Drs. Cha and Lim implicitly raise the question of a possible interethnic difference in the influence of CYP2C19 genetic variants and consequently in genotype-guided adjustment of antiplatelet therapies. The GIANT (Genotyping Infarct Patients to Adjust and Normalize Thienopyridine Treatment) prospective, multicenter, observational study (1) mainly enrolled white Caucasians, and our results might not apply to other ethnic groups, notably East Asians as investigated in the study of Joo et al.. The results of the GIANT study are consistent with other studies conducted in Caucasians but might indeed differ from studies conducted in other ethnic groups. As compared with Caucasians, Asian population are reported to have a greater prevalence of CYP2C19 loss-of-function (LOF) alleles (with an incidence of at least 1 LOF allele estimated in Asians of 54 %, compared with 28 % in Caucasian).

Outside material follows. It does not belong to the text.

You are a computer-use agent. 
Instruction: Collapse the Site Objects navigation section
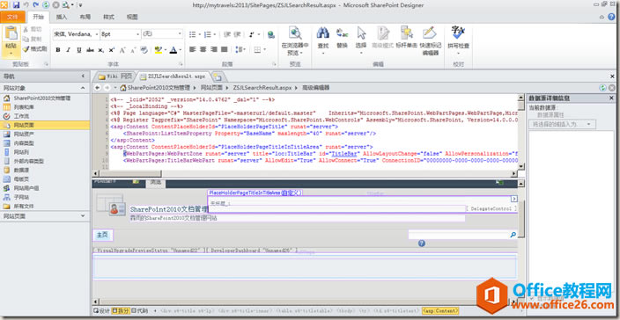(x=82, y=88)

Similarly, east Asian patients have a lower ischemic rate and a higher bleeding rates after percutaneous coronary intervention despite a higher level of platelet reactivity during dual antiplatelet therapy, as well as different pharmacological responses to antiplatelet agents. We thus agree that our conclusions should not be exported to non-Caucasian populations.
Drs. Cha and Lim rightfully pointed out that we provided to the clinician the genotype and a recommendation based on the predicted CYP2C19 metabolic status, in line with current guidelines. The adjustment of antiplatelet therapy was thus not made on subclassification of CYP2C19 genotypes. This pragmatic strategy was intentionally selected to facilitate the implementation of CYP2C19 genotyping into practice, a strategy that was further tested with success in the GIANT trial. We performed a series of additional analyses and found that our results were consistent across the different classes of CYP2C19 metabolic status or according to CYP2C19∗2 or ∗17 genetic variants (i.e., the most frequent variants in our patients). We agree that detailed subclassification of CYP2C19 genotyping could further help in adjusting thienopyridine treatments. In the GIANT trial, which included 1,500 patients, we tested for 6 different CYP2C19 genetic variants, with the identification of 13 genetic combinations, among which 6 were found in <1% of patients. Therefore, future studies would have to include a larger number of patients in order to identify those with rare (<1% frequency) CYP2C19 genotypes and provide evidence for appropriate genotype-guided drug adjustments in those patients.